Before I move on to the same command for an HTTPS site, I want to explain the first line of the curl output:

Host httpforever.com:80 was resolved.

3.5 DNS

You can have a look again on the error that I encountered when I dropped in the browser's search bar an erroneous URL: https://differencebetween.com.and.dev/ DNS error

Basically, the browser displayed an error because I was trying to reach an abracadabra web address, differencebetween.com.and.dev, using the https protocol. The browser couldn’t find a server at that "address" because it simply doesn’t exist. But how did the browser figure that out? Where did the browser "look up" that "address"? Does your browser have some kind of "address book" containing all the existing "addresses" on the web? Of course not. Every browser indeed checks an "address book" of the entire Internet, but it does so via the network – it doesn’t store it locally.

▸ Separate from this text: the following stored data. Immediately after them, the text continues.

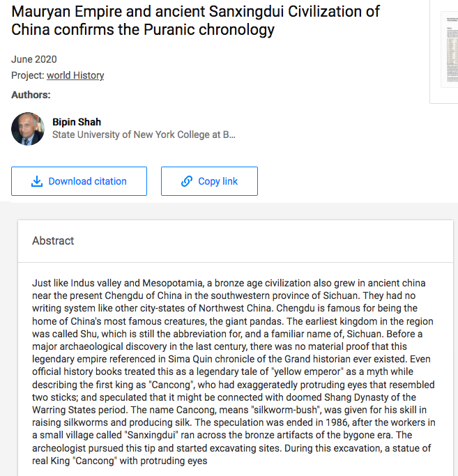Click the "Project:" label text
Image resolution: width=458 pixels, height=476 pixels.
coord(27,75)
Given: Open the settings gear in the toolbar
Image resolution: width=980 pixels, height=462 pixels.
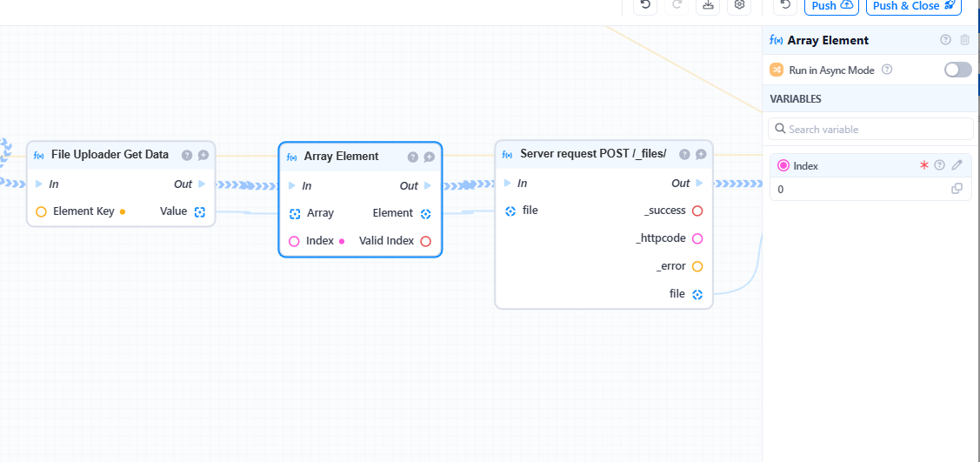Looking at the screenshot, I should click(739, 5).
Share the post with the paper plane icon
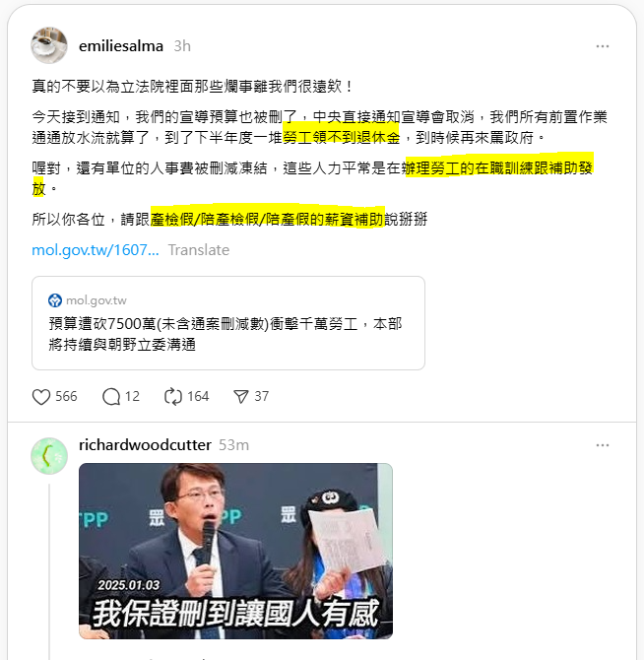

Before I give a name to this "address book of the Internet", I want to explain what is in this book, gracefully connecting all the pieces of information I shared above. However, I guess you can already guess what a browser needs to find a server... an IP address, of course! Take another look at the curl output:

* Host httpforever.com:80 was resolved.
* IPv6: 2604:a880:4:1d0::1f1:2000
* IPv4: 146.190.62.39
*   Trying [2604:a880:4:1d0::1f1:2000]:80...
* Immediate connect fail for 2604:a880:4:1d0::1f1:2000: Network is unreachable
*   Trying 146.190.62.39:80...
* Connected to httpforever.com (146.190.62.39) port 80

First thing that happened after curl request was sent to http://httpforever.com was that this web address was resolved. Resolved de-facto means that the client (curl in this case, though the same is completely true for browsers) received the information that httpforever.com == 146.190.62.39 (IPv4) and httpforever.com == 2604:a880:4:1d0::1f1:2000 (IPv6). The browser immediately tried to send the HTTP request to the first IP it found, which was the IPv6 address. But as I mentioned, the Internet and many servers are still only on IPv4, so the connection failed... then it quickly started to send the request to the IPv4 address, and the connection was successful!

So, where do browsers get a "dictionary" that maps human-readable addresses to IP addresses? Browsers get it from DNS (Domain Name System).

The Domain Name System (DNS) is the phonebook of the Internet. Humans access information online through domain names, like nytimes.com or espn.com. Web browsers interact through Internet Protocol (IP) addresses. DNS translates domain names to IP addresses so browsers can load Internet resources. (Cloudflare: What is DNS?)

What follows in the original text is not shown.